The simplest way of building an AST is almost trivial. We just send the results for the addition and subtraction to Node():

>>> symbol = Token('[^0-9a-zA-Z \t\r\n]')
>>> value = Token(UnsignedFloat())
>>> negfloat = lambda x: -float(x)
>>> number = Or(value >> float,
...             ~symbol('-') & value >> negfloat)
>>> expr = Delayed()
>>> add = number & symbol('+') & expr > Node
>>> sub = number & symbol('-') & expr > Node
>>> expr += add | sub | number
>>> expr.parse('1+2-3 +4-5')
[Node(...)]

OK, not so exciting, but let’s look at that first result:

>>> ast = expr.parse('1+2-3 +4-5')[0]
>>> print(ast)
Node
 +- 1.0
 +- '+'
 `- Node
     +- 2.0
     +- '-'
     `- Node
         +- 3.0
         +- '+'
         `- Node
             +- 4.0
             +- '-'
             `- 5.0

That’s our first AST. It’s a bit of a lop–sided tree, I admit — we will make some more attractive trees later — but if you have worked through this tutorial from zero, this is a major achievement. Congratulations!

(I hope it’s clear that the result above is a “picture” of the tree of nodes. At the top is the parent node, which has three children: the value 1.0; the symbol '+'; a Node with a first child of 2.0 etc.)

Nodes

Nodes are so useful that it’s worth spending time getting to know them better. They combine features from lists and dicts, as you can see from the following examples.

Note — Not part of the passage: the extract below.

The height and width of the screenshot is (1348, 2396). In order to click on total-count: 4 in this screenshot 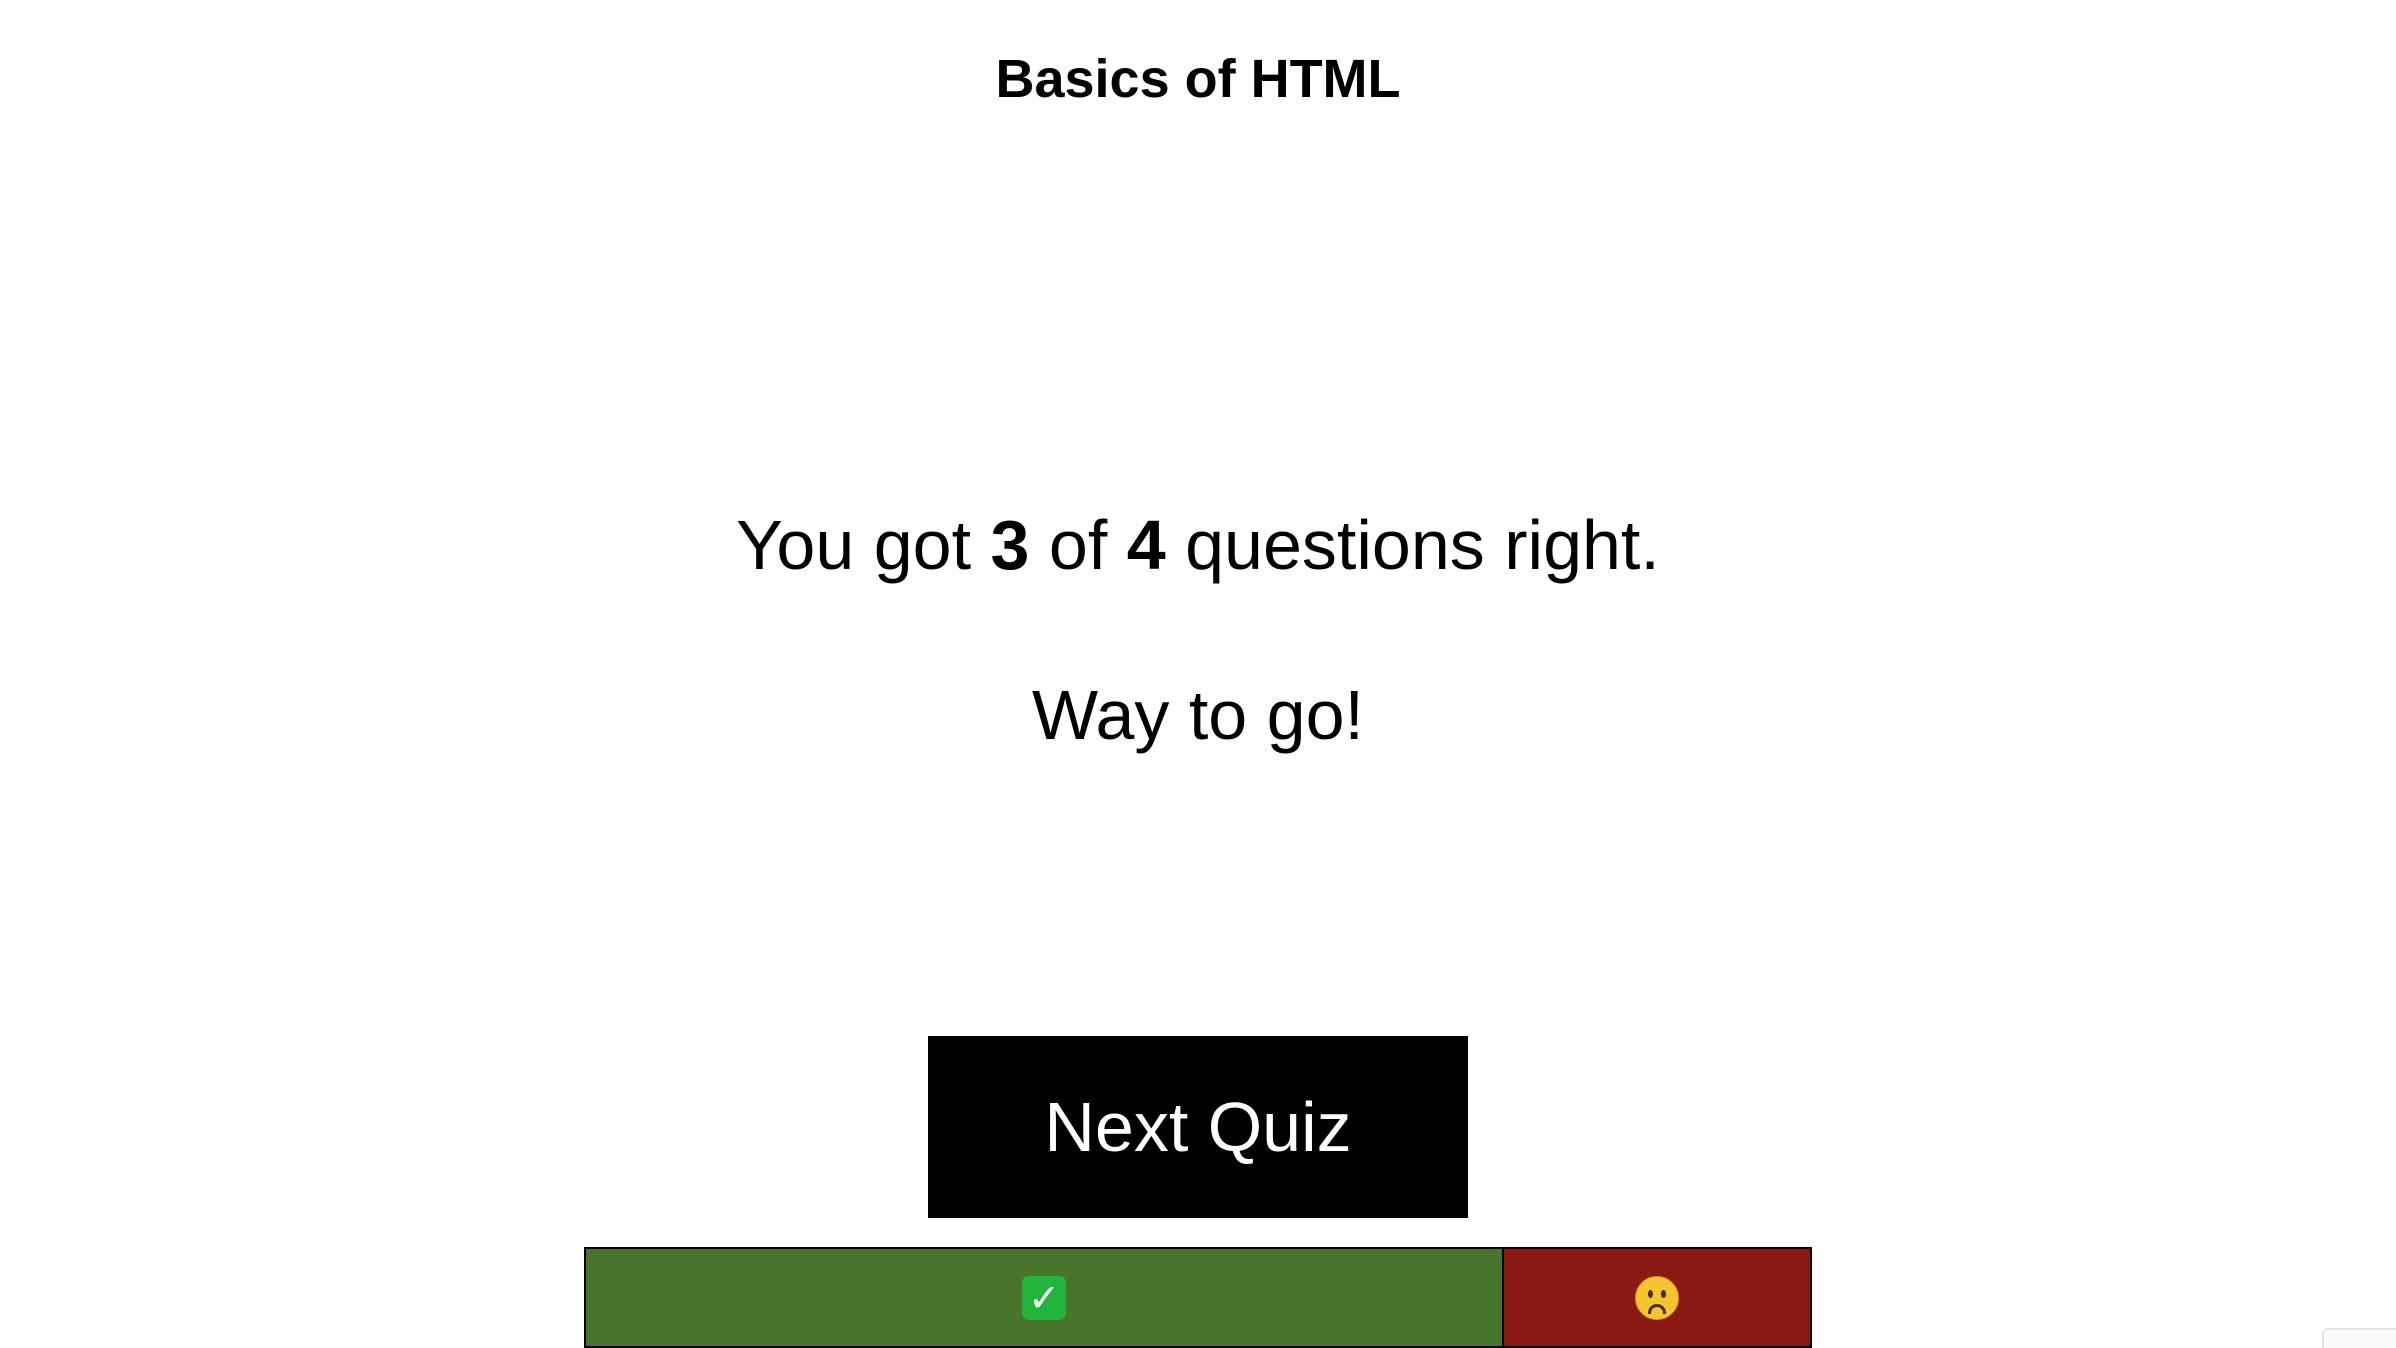, I will do `click(1146, 545)`.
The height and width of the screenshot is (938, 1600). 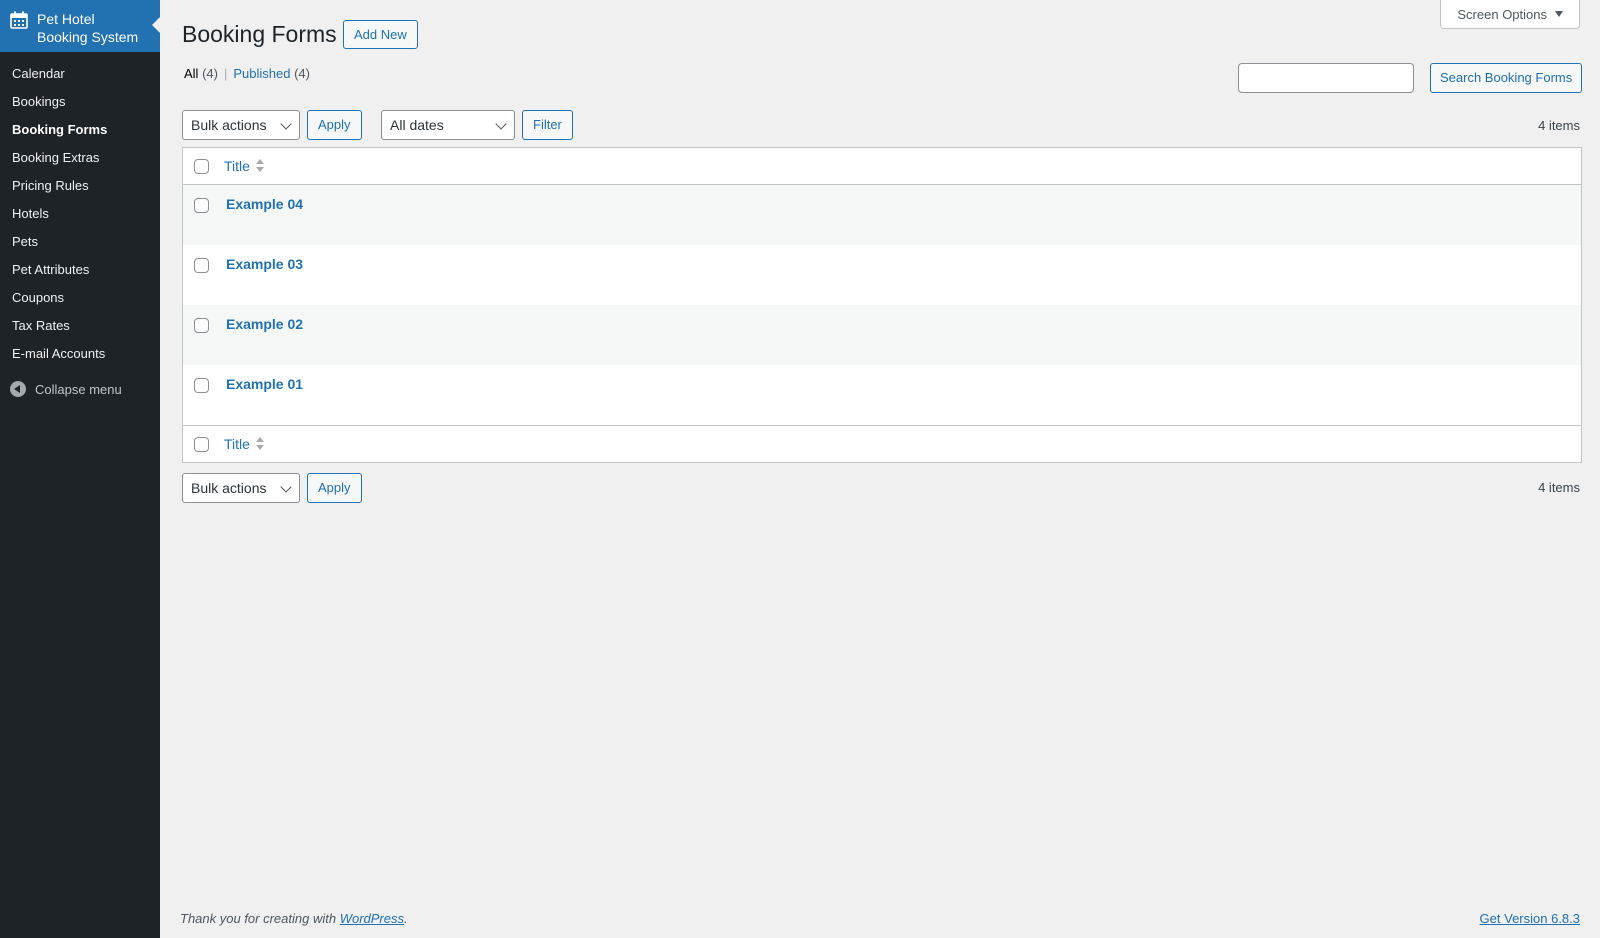 I want to click on table-row: Example 04, so click(x=882, y=215).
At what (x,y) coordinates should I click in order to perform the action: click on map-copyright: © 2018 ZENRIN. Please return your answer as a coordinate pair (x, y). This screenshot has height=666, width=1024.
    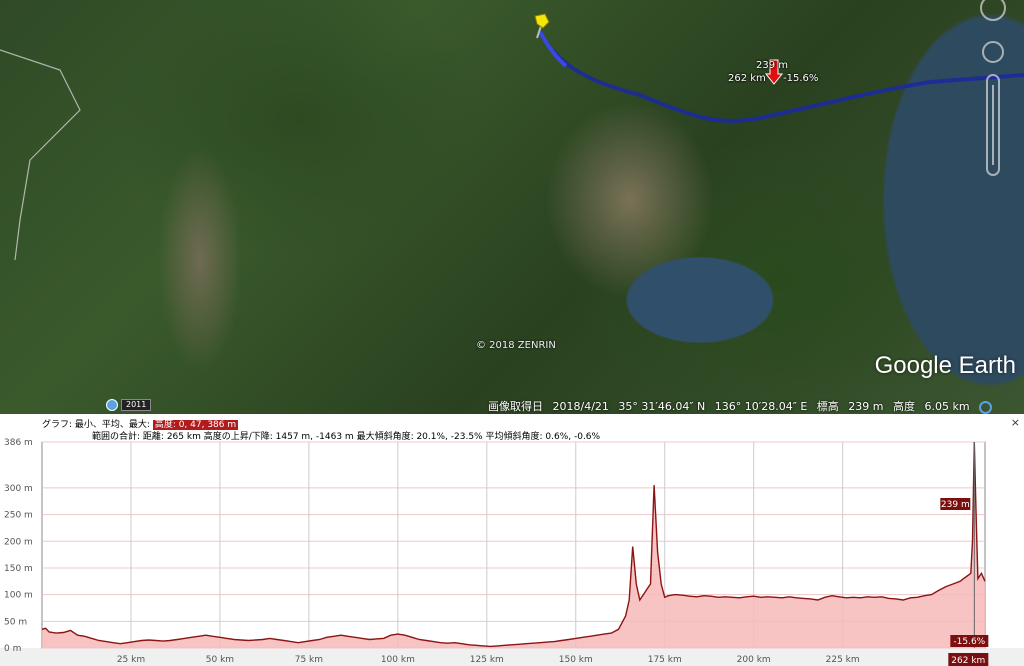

First, simple list–like behaviour:

>>> abc = Node('a', 'b', 'c')
>>> abc[1]
'b'
>>> abc[1:]
['b', 'c']
>>> abc[:-1]
['a', 'b']

Next, dict–like behaviour through attributes:

>>> fb = Node(('foo', 23), ('bar', 'baz'))
>>> fb.foo
[23]
>>> fb.bar
['baz']

Both mixed together:

>>> fb = Node(('foo', 23), ('bar', 'baz'), 43, 'zap', ('foo', 'again'))
>>> fb[:]
[23, 'baz', 43, 'zap', 'again']
>>> fb.foo
[23, 'again']

Note how ('name', value) pairs have a special meaning in the Node() constructor. LEPL has a feature that helps exploit this, which I will explain in the next section.

Node Attributes

Node attributes won’t play a big part in our arithmetic parser, so here’s a small illustration of how they can be used:

>>> letter = Letter() > 'letter'
>>> digit = Digit() > 'digit'
>>> example = (letter | digit)[:] > Node

This uses Letter() and Digit() (both standard LEPL matchers) to match (single) letters and digits. Each character is sent to a label (eg. > 'letter'). This is a special case programmed into the > operator: when the target is a string (like 'letter' or 'digit`) then a ('name', value) pair (see above) is created.

Later, when the results are passed to the Node, these ('name', value) pairs become attributes:

>>> n = example.parse('abc123d45e')[0]
>>> n.letter
['a', 'b', 'c', 'd', 'e']
>>> n.digit
['1', '2', '3', '4', '5']

*args

You may have been wondering how a Node() constructor works. Earlier I said that > sends a list of results as a single argument, but, as we’ve seen in some of the examples above, Node() actually takes a series of values. So in this case it seems as though > is calling Node() with “*args” (ie. Node(*results) rather than Node(results), if results is the list of results).

(If this makes no sense, you may need to read the Python documentation.)

This is correct — LEPL is calling Node() with “*args”. Node() is being treated in a special way because it is registered with the ApplyArgs ABC, and any ApplyArgs subclass is called in this way.

An alternative way to get > to make a “*args” style call is to use the args() wrapper:

>>> matcher > args(target)

In the code snippet above, target will be called as target(*results).

Summary

What more have we learnt?

  • Recursive grammars are supported with Delayed().
  • Node() can be used to construct ASTs.
  • Nodes combine list and dict behaviour.
  • LEPL has comprehensive support for nodes (and their subclasses).